17 January 2016

Muck Ficrosoft

It's clear that since the clusterf%$# that was Windows 8, Microsoft has been running scared.

Now, it appears that they will be doing their best to cripple earlier versions of their operating systems with the current hardware:
Soon, when you buy a new PC, it won't support Windows 7 or 8. Microsoft has announced a change to its support policy that lays out its plans for future updates to its older operating systems, and the new rules mean that future PC owners with next-generation Intel, AMD, and Qualcomm processors will need to use Windows 10.

It's not usual for old PCs to fall short of the minimum requirements of a brand new operating system, but in this case, the opposite is happening. Microsoft and its partners will not be putting in the significant work necessary to make new hardware work with older versions of Windows. The old operating systems, at best, will merely lack the latest updates.

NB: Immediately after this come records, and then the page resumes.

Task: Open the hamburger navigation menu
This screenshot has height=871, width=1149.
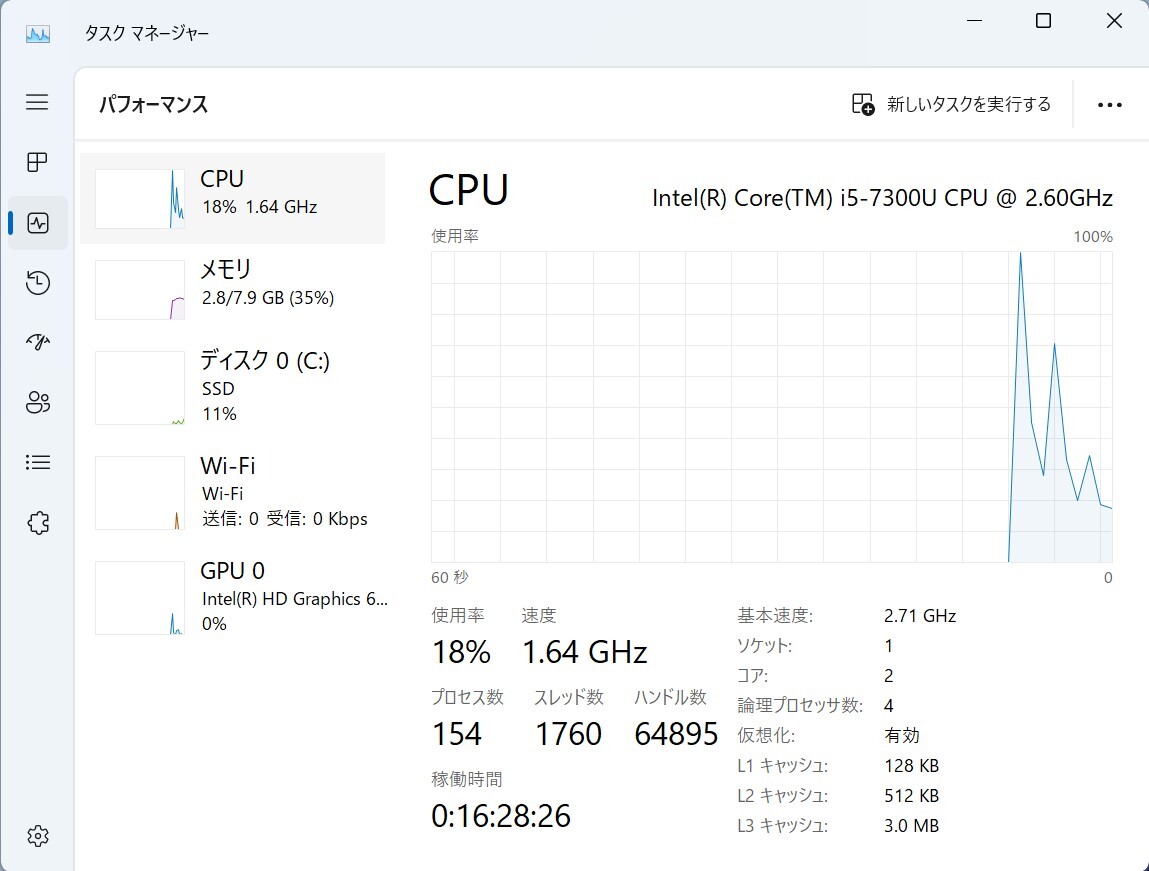Action: (x=37, y=102)
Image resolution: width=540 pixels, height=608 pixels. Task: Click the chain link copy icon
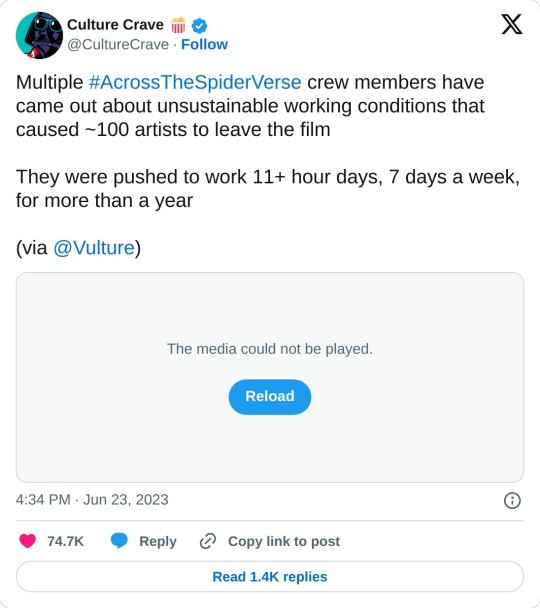click(x=208, y=541)
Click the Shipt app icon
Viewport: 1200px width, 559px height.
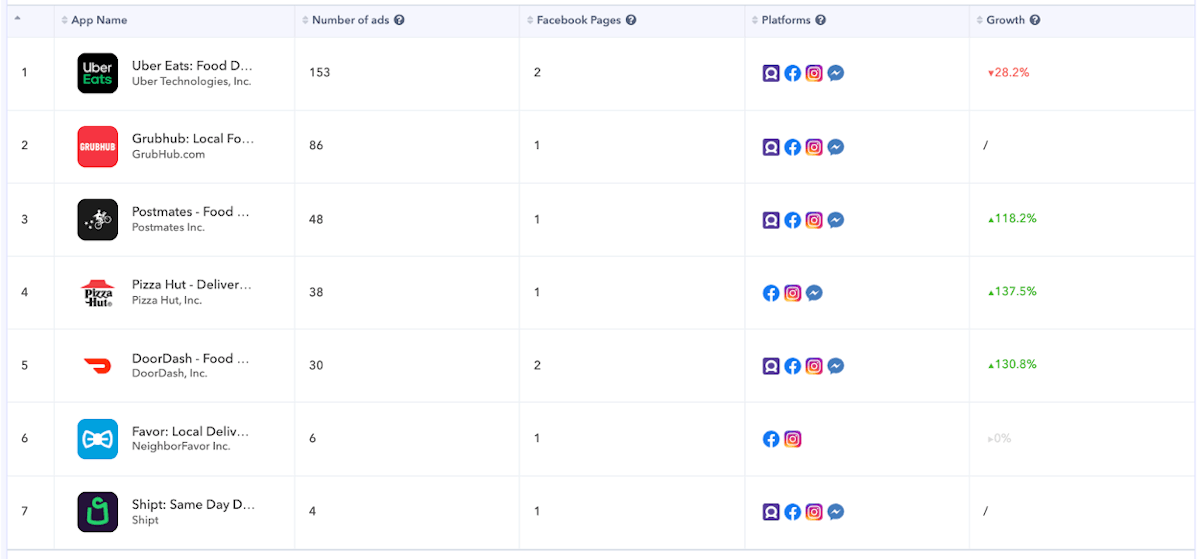click(x=97, y=512)
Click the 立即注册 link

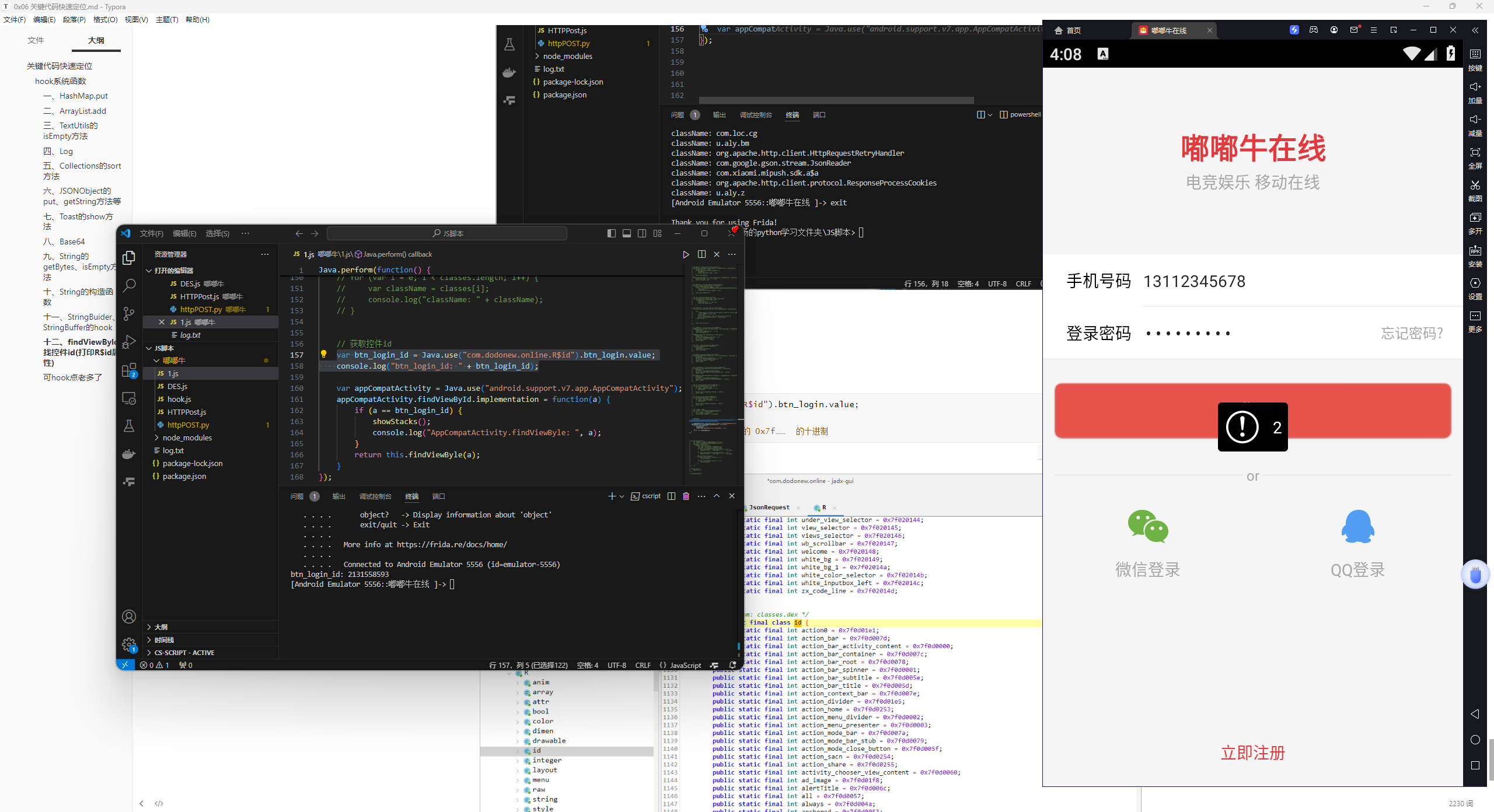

At worst, they might not function properly.

Policy starts with Intel's current processors, Skylake

"Going forward, as new silicon generations are introduced, they will require the latest Windows platform at that time for support," Microsoft notes in a blog post published on Friday. "Windows 10 will be the only supported Windows platform on Intel's upcoming 'Kaby Lake' silicon, Qualcomm's upcoming '8996' silicon, and AMD's upcoming 'Bristol Ridge' silicon."

This new policy doesn't mean that Windows 7 and 8.1 are no longer supported in general. The two operating systems will continue to get updates through January 14, 2020 and January 10, 2023, respectively. But that's only if you're using hardware that was contemporaneous with those operating systems.

For current PC owners, the detail to note is that Intel's current, sixth generation processors, known as Skylake, are the first that won't support either of the older versions of Windows. (Intel and Microsoft say that the platform and Windows 10 were designed for each other.) Microsoft is phasing in the policy now.
When juxtaposed with Microsoft's attempts to move to software as a service, it's yet another reason to move to Linux.